南シナ海問題で中国に最も強硬だったフィリピンが10月20日、中国との対立棚上げで合意した。
日米は領有権主張を巡る仲裁判断で「完全勝利」したフィリピンを軸に対中包囲網を構築しようとしたが、巨額の経済協力を武器にフィリピンを懐柔した中国の外交的反撃に敗北。
米国のアジア重視戦略に大きな痛手となり、アジアの地政学にも影響を与えそうだ。
「まもなく冬が到来する時期に北京へ来たが、われわれの関係は春だ」
中国の習国家主席と初の首脳会談に臨んだフィリピンのドゥテルテ大統領は冒頭、会談の成功を確信した様子でこう語り掛けた。
南シナ海でほぼ全域に主権や権益が及ぶとしている中国の主張は今年7月、国連海洋法条約に基づく仲裁裁判所に完全に退けられ、中国は国際的に大きな屈辱を喫した。

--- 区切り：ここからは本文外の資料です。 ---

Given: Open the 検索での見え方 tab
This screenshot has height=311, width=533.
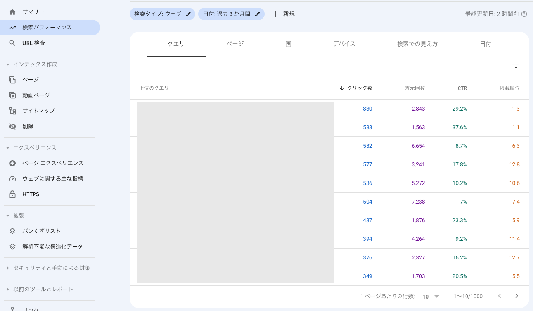Looking at the screenshot, I should click(x=417, y=44).
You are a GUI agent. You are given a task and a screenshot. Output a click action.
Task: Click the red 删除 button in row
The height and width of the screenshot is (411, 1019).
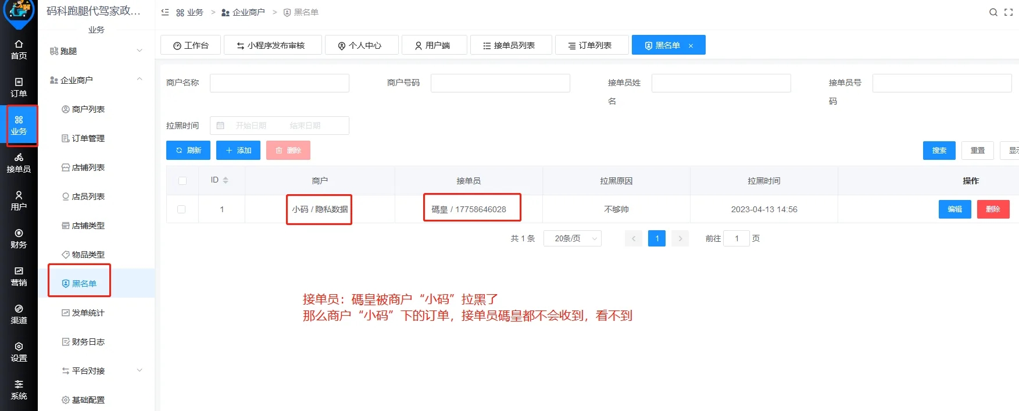993,209
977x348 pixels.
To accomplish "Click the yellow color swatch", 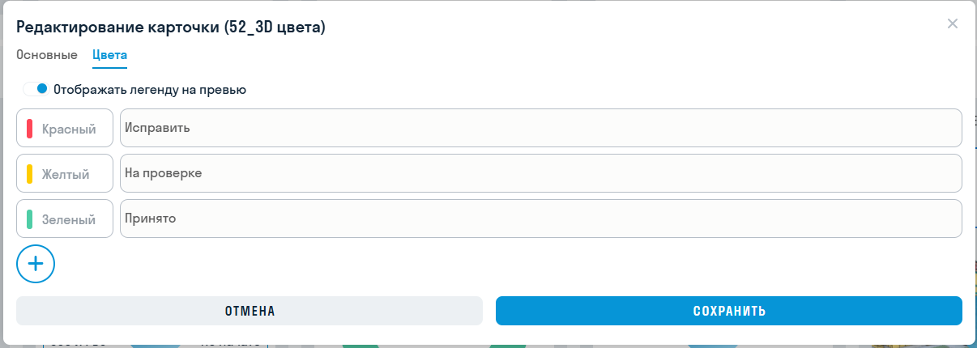I will (30, 174).
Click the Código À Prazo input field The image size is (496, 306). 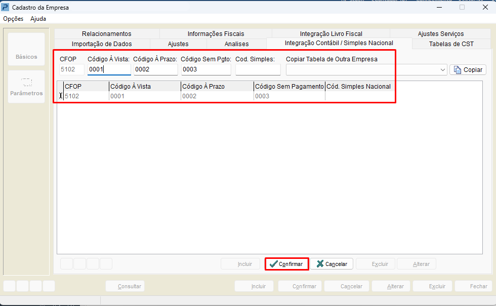click(155, 70)
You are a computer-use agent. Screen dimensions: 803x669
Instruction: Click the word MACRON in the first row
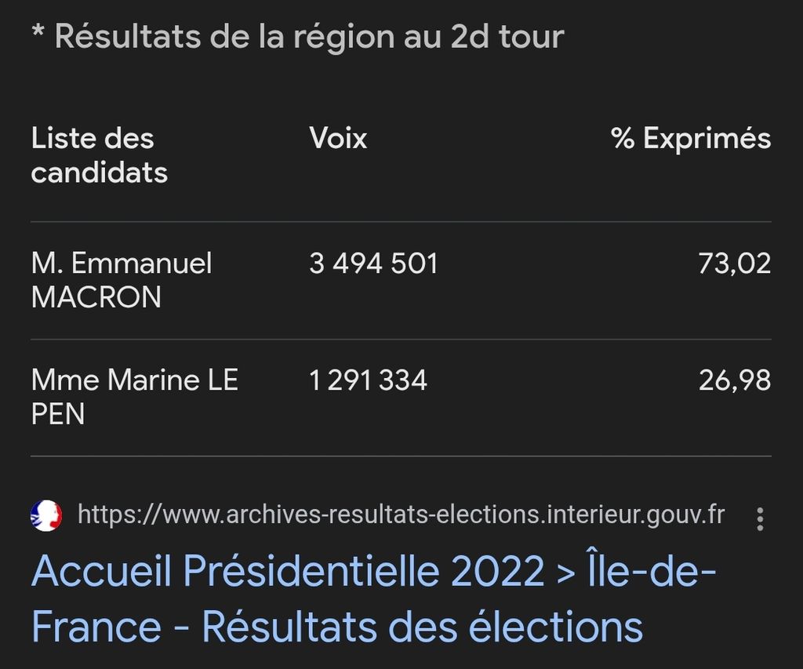point(96,297)
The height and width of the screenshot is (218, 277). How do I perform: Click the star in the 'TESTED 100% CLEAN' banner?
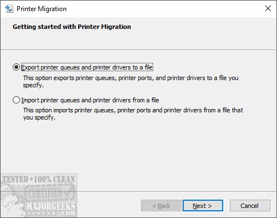coord(32,179)
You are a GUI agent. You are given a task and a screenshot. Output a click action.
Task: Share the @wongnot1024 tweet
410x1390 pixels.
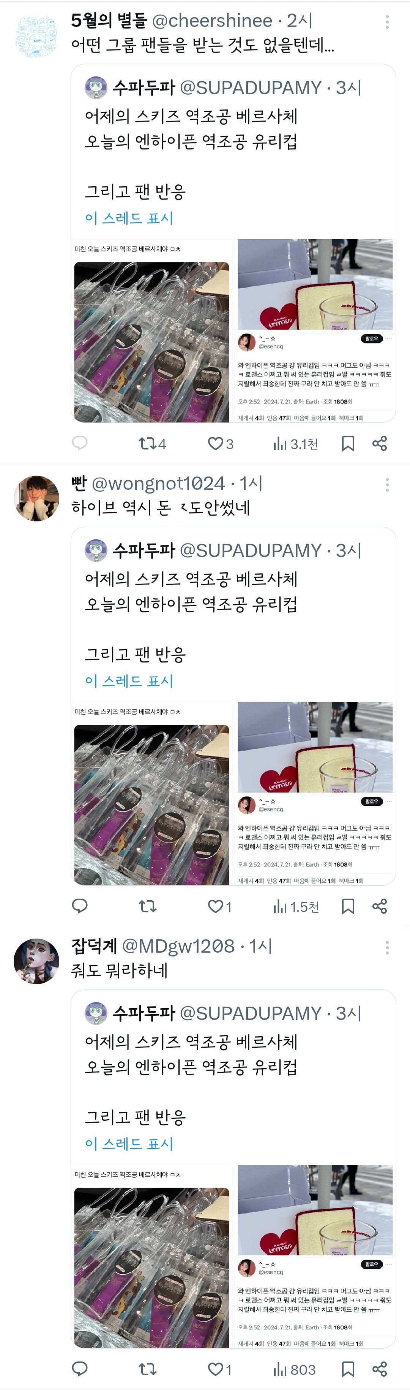(x=380, y=906)
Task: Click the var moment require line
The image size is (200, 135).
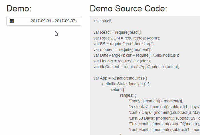Action: coord(122,49)
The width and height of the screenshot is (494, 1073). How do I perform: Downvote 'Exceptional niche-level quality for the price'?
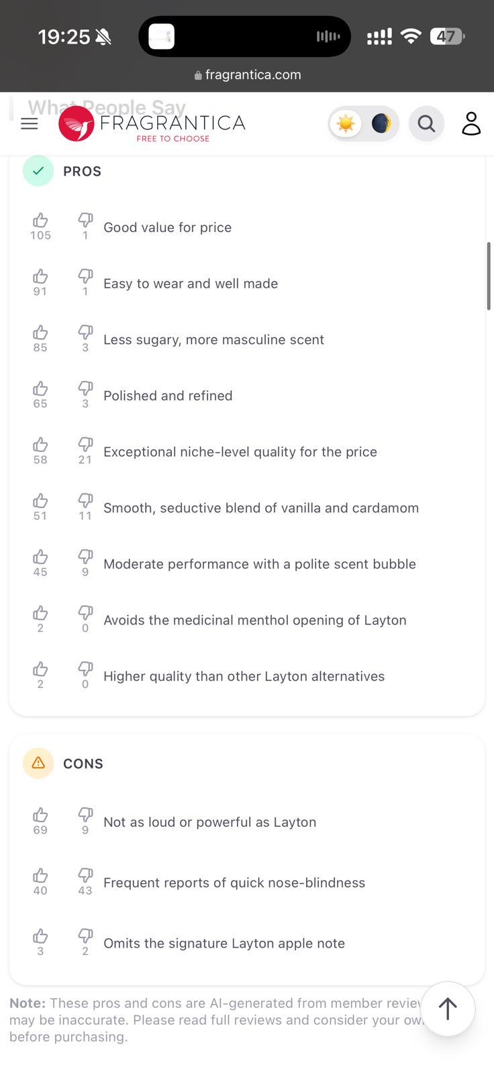click(x=85, y=445)
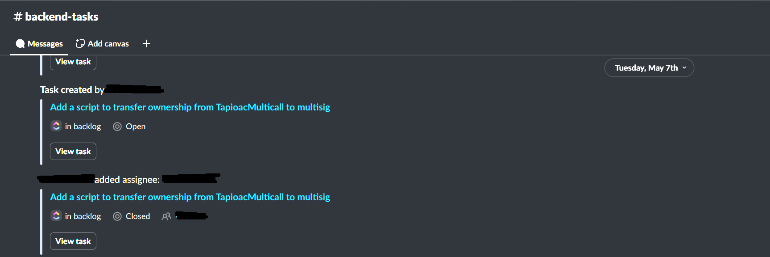
Task: Click the topmost partially visible View task button
Action: [73, 62]
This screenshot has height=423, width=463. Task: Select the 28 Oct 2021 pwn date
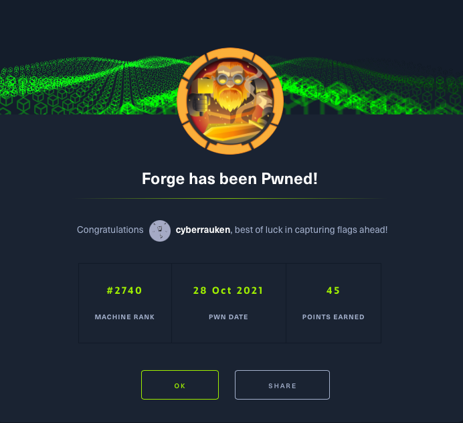(228, 290)
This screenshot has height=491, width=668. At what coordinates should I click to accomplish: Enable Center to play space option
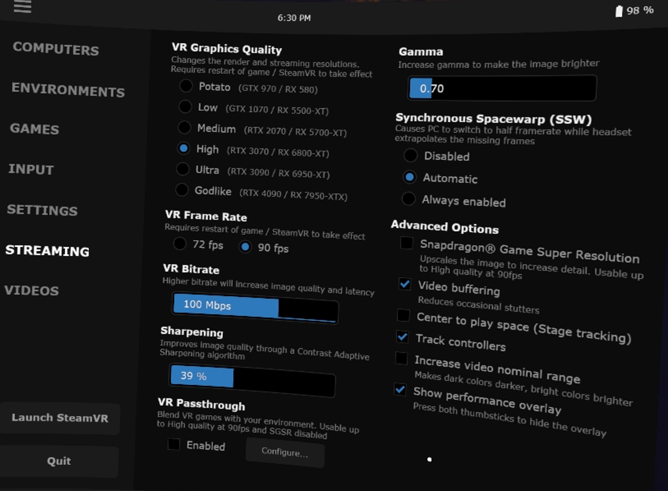click(x=404, y=315)
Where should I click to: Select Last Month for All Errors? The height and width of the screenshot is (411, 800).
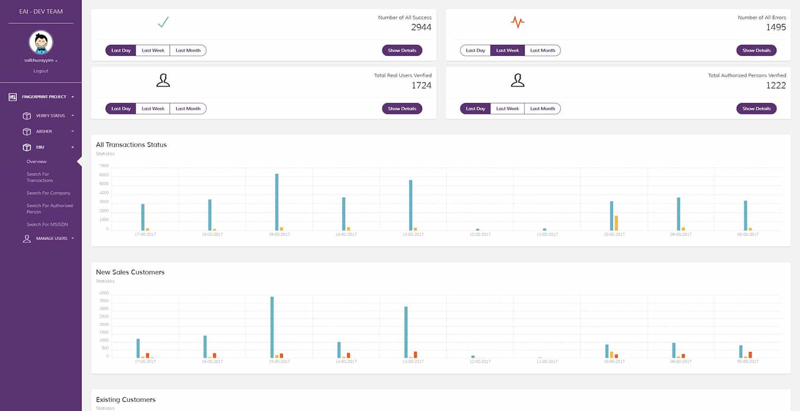(x=542, y=50)
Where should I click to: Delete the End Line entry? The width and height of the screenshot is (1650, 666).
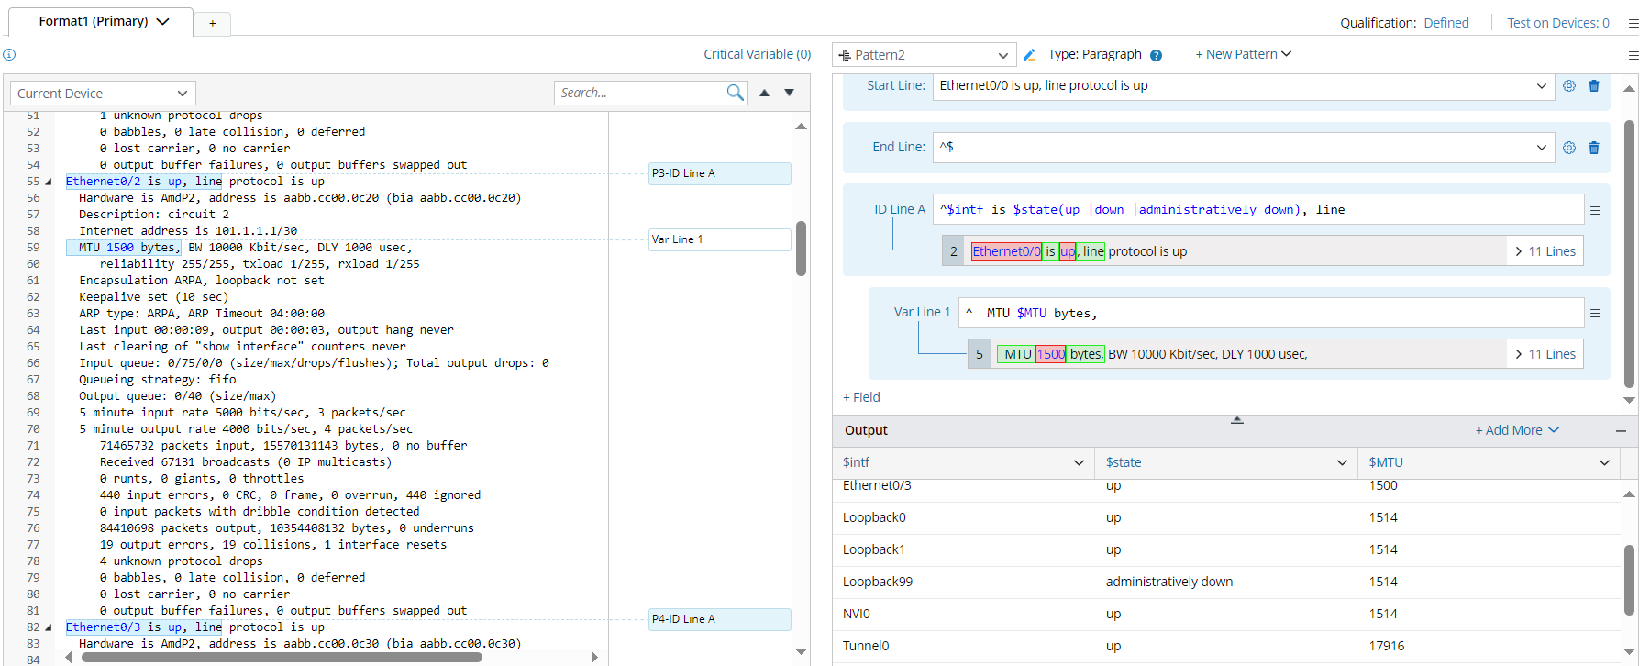[x=1594, y=148]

フィリピンが同裁判所に手続きを申し立てたのは習指導部が発足した翌年の2013年。
中国共産党関係者は「既に習指導部の時代で『フィリピンに申し立てさせてしまった習氏の責任』を問う声が党内部で上がった」と明かす。
失点を速やかに挽回しないと批判の火の手は政権基盤を揺るがしかねない。
習氏のこうした危機感が、フィリピンに対するなりふり構わぬ「札びら外交」にまい進させたと分析した。
大統領就任から2週間で下された仲裁判断をドゥテルテ氏は、対中外交の絶好の切り札と捉えた。
フィリピン外交筋は「中国の弱みを握った。 有効策を練るのは自然のことだ」と話す。
「友人にお別れを言う時だ。 わが国へのおまえ(米軍)の駐留は、おまえ自身のためだけだ」。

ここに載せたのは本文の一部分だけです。